First, you need high employment rates. The rise of inequality in the West has been underpinned by an increase in the number of high-earners with two incomes, and an increase in the number of low-earners with only one income, or no income at all. These, in turn, need cash transfers. If you reduce the number of households with no or only one income by boosting the employment rate, then you reduce market inequalities. The main tool used to do this in the Netherlands and Switzerland has been part-time employment. These two countries have the two highest proportions of part-time employment in the OECD, and among the highest female employment rates. These two things go hand-in-hand: since they don’t have the publicly subsidized childcare facilities available in Scandinavian countries, part-time employment has been the main channel for women to access employment. For this, however, you need childcare which makes work pay. If their wages are lower than the cost of childcare, it makes little sense for one of the parents to work.
Second, you need institutions which lift up incomes in the bottom tier of the labour market. This can be done either with earnings-related unemployment insurance which provides for higher reservation wages, a greater role for collective bargaining, or – probably more importantly – greater collective investment in occupational skills. What underpins income inequalities in the UK is the prevalence of a low-skill, low-wage, low-productivity service sector caused by 30 years of de-regulation. There has been a massive expansion of higher education, but skills at the bottom have lagged behind. In the construction sector, for instance, a large part of the workforce is outsourced, formally self-employed to bypass social security contributions, and craftsmen have to be sourced from abroad because companies don’t provide training. In countries like Switzerland or the Netherlands, by contrast, vocational training and apprenticeship systems ensure a higher level of skills at the bottom end of the labour market, and therefore higher wages. Vocational training also provides for particularly low levels of youth unemployment. In the UK, low means-tested benefits lead jobseekers to accept any job as fast as possible, even at lower wages. In continental Europe, earnings-related benefits give more leeway to select better jobs, ensure a better allocation of workers, and prevent wages below the living wage.
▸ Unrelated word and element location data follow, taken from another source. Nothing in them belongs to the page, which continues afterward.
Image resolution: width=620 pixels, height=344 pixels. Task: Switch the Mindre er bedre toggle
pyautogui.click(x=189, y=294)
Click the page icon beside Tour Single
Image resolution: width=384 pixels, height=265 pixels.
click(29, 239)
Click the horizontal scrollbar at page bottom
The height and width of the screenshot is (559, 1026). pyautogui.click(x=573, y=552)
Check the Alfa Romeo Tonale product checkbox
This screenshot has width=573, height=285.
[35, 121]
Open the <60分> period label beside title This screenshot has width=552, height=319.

These measures do not involve an actual redistribution of wealth, but rather ensure a more equal distribution of it within the market. Because low wages in the UK eventually cost massive amounts of public money through tax credits, better skills at the bottom and easier channels for women’s employment could also be implemented in a context of austerity. Of course, the Dutch and Swiss social models should not be idealized. Dutch households now have the highest mortgage debt in Europe. Austerity policies have now partly undermined some of the policies (e.g. childcare) that had allowed for the employment boom of the 1990s and 2000s. Swiss employment success relies partly on very high levels of immigration which have planted the seeds for the strongest radical right party in Europe. But since the high tax/high transfer policies of Scandinavian countries seem difficult to implement elsewhere, some of their “predistribution” policies may be a more realistic path to follow.